I was talking to The Little Girl last night about what today’s deadline is – the expiration of baseball’s Collective Bargaining Agreement at midnight Eastern – and it occurred to me then that I’ve never really experienced a day like today. I started doing the BN thing full-time shortly after she was born, way back in the summer of 2011. That means the first CBA talks I covered came (1) right after I’d started doing this full-time and there was so much I didn’t really know yet, and (2) just as the Cubs were transitioning to the Theo Epstein-led front office. We were distracted!
So, in my memory, that CBA simply happened like magic – with significant structural changes that wound up favoring the owners, by the way – and my duty was only to cover the changes.
Then, five years later, there was maybe a little more rancor, but again, it seemed a bit to me like the deal simply happened. Again, there were a couple reasons: (1) the negotiations were led by a new MLBPA Director in Tony Clark who may have been a little too go-with-the-flow, and a deal got done relatively easily because the players got crushed, and (2) the Cubs had just won the World Series. We were distracted!

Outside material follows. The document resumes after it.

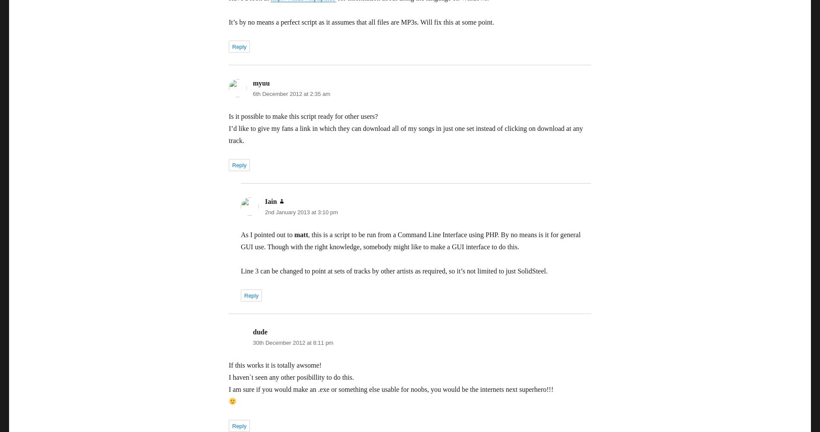  Describe the element at coordinates (291, 93) in the screenshot. I see `'6th December 2012 at 2:35 am'` at that location.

Then you have this year. So, like I said, I was explaining to The Little Girl what was happening, and it occurred to me that today was truly unique in my baseball-covering experience. Tomorrow will be, too, since the owners will lock out the players, and we’ll have our first labor shutdown in over 25 years. It’s weird.

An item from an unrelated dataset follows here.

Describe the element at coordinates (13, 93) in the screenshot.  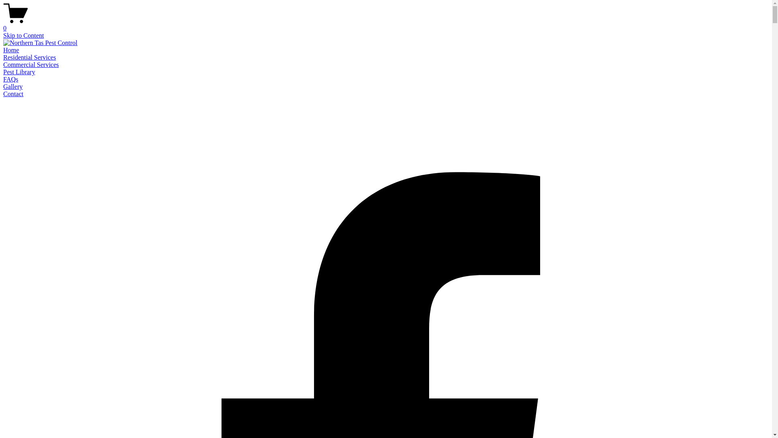
I see `'Contact'` at that location.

I know all the soft talk about how this doesn’t mean games will be lost, and it’s about controlling the negotiating process, and all that stuff. But it still marks a pretty significant moment in the history of the sport, and it frustrates me that the owners – after a couple clearly huge wins on the negotiating front – do not appear to be as open to fundamental shifts in free agency and arbitration as they should be.
To that end, while there are lots of other issues to be sorted out, the latest from ESPN suggests that is the real core of the disagreement:
The players want free agency after five years or 29.5 years of age, whichever comes first, while beginning the arbitration process after two seasons instead of three.

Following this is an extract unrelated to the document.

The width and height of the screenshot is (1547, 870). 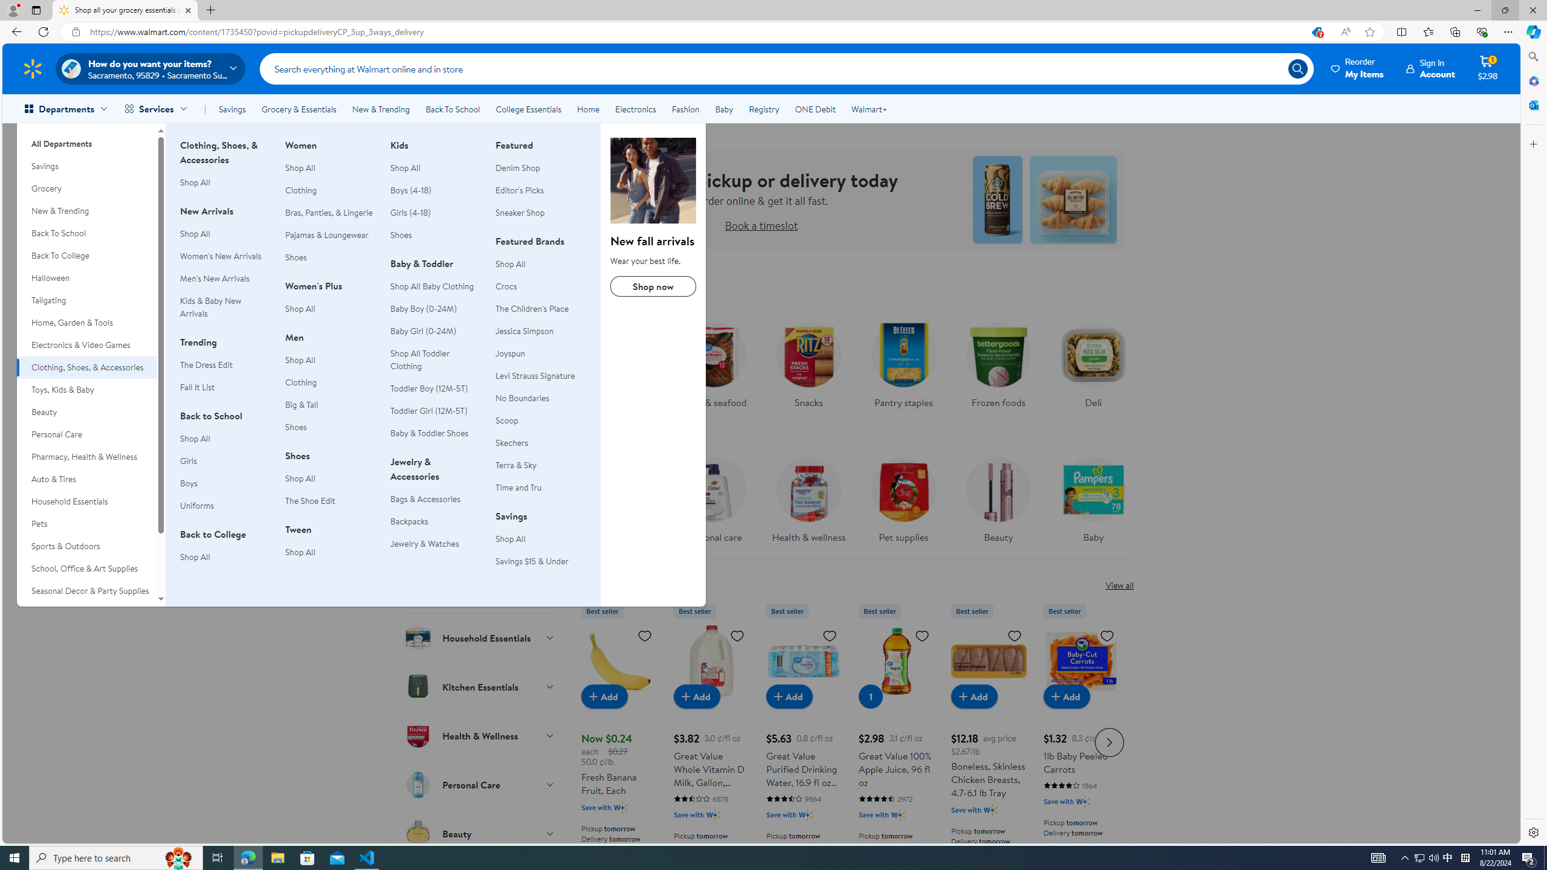 I want to click on 'Jewelry & Watches', so click(x=424, y=544).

Owners won’t agree to such a massive overhaul of the system, according to a person familiar with the league’s thinking. Both free agency after six years and arbitration after three seasons have been tenets of the economic process in baseball for decades.
I get why the owners wouldn’t want to make a deal that could shift more money to the players, but at some point, you aren’t helping the overall sport by keeping things in such an imbalance (revenues have outpaced salary growth for years now). Focus less on your slice of the pie, and focus on growing the pie. That kind of stuff.
There will be more meetings today, but with everyone understanding that no deal is happening before midnight, it would probably be most productive for today to be about how things will proceed in the lockout. What can teams and players do and not do at team facilities, when will the next sessions be, what areas should each side really be focused on, etc.
Your most optimistic take from Evan Drellich at The Athletic:
The best-case scenario for what is effectively deadline day, Wednesday, would be a sense of momentum that convinces owners to put off moving for a lockout at midnight entering Thursday. Getting to a full deal by the end of Wednesday is impossible, but theoretically, they could gain enough steam in some areas to want to keep moving.
In other words, if somehow, magically, the sides got close enough today that they thought maybe they could get a deal done by, say, Friday, the owners could say they will start a lockout at midnight on Friday if no deal is completed. Having seen how these sides work in recent years, though, I’ve gotta believe that’s a 1% proposition at best.
Far more likely is that talks don’t move the needle much today, the owners lock the players out at midnight, and then tomorrow is full of ugly statements about how the owners are being intransigent, the players are being unrealistic, and on and on.
From there, we’ll get into what the lockout means, and what the timelines could look like – both for the lockout and for the then-revised offseason.